Felix DoubrontIf at the conclusion of the regular season you had Felix Doubront pegged as the winning pitcher in Game 4 of the World Series, you either checked out around Sept. 1, took a leap of faith for the sole purpose of being a jokester or were under the influence of heavy narcotics — perhaps all of the above.

No one could have foreseen Doubront’s World Series contributions. This isn’t to take anything away from Doubront, who had a fine regular season within the Red Sox’ rotation. It’s just that Doubront’s bullpen breakdown in Game No. 162 made it entirely possible that the lefty wouldn’t even make the Red Sox’ ALDS roster, let alone turn in two huge relief performances in the Fall Classic.

Doubront gave up five earned runs on five hits and three walks while pitching in relief on the final day of the regular season in Baltimore. Exactly four weeks later, Doubront stepped to the podium in St. Louis rocking a flashy sweater after providing the second of back-to-back crucial relief appearances in the World Series.

Doubront threw 25 pitches in two scoreless innings in Game 3 on Saturday. He was the first pitcher out of the Boston bullpen after Jake Peavy was lifted for a pinch hitter in the top of the fifth inning, and he helped keep the Cardinals off the scoreboard as the Red Sox tied the game 2-2. The Red Sox eventually lost the game 5-4, but Doubront’s effort was a bright spot on an overall shaky night for the Boston ‘pen.
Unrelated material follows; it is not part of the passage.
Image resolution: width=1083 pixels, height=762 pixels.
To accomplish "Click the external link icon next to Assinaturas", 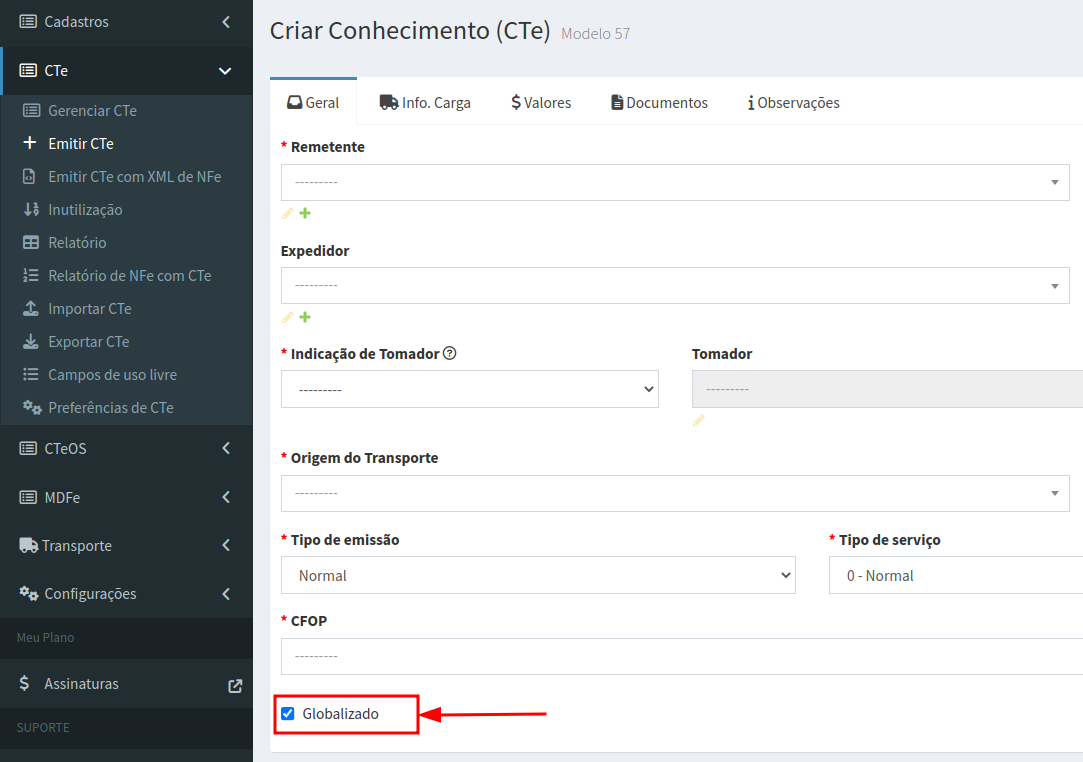I will (x=235, y=685).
John Farrell wasted no time in turning to Doubront again in Game 4. Mike Carp pinch hit for Clay Buchholz in the top of the fifth inning, and Doubront came on to provide 2 2/3 innings of one-run ball. The only run charged to Doubront came when Matt Carpenter connected on an RBI single off Craig Breslow with two outs in the seventh inning

“Felix would probably be up there as one of our MVPs of the night along with Jonny [Gomes],” catcher David Ross said after Game 4. “That guy really shut the door when we needed it most. We needed to put up some zeros and he did just that.”

Doubront threw 32 pitches in Game 4. He gave up just one hit, didn’t walk anyone and struck out three. The 26-year-old now owns a 1.29 ERA (one earned run in seven innings) over four appearances in his first trip to the postseason, and his work in Games 3 and 4 of the World Series were of the utmost importance.

“I prepared myself to go more than two innings, at least, knowing that I threw two innings yesterday and today was a different day,” Doubront said after Game 4. “I think all the excitement and adrenaline that I want to pitch, and I want to be in the game, I want to be a part of the team to win the game. I was just relaxed and doing my job. When I got the opportunity, I was so focused in. Just focusing on getting outs.”

Doubront, who appeared to break down toward the end of the regular season, suddenly looks like the pitcher who became one of the Red Sox’ most consistent starters for a 15-start stretch between late May and early August. He’s aggressively pounding the strike zone and seems to be totally in control.

“He’s so efficient,” Farrell said. “He doesn’t panic. He stays very poised. In this setting, he throws a lot of strikes.”

Obviously, Doubront is a far cry from where he was back on Sept. 29 at Camden Yards. And the Red Sox are closer to a World Series title as a result.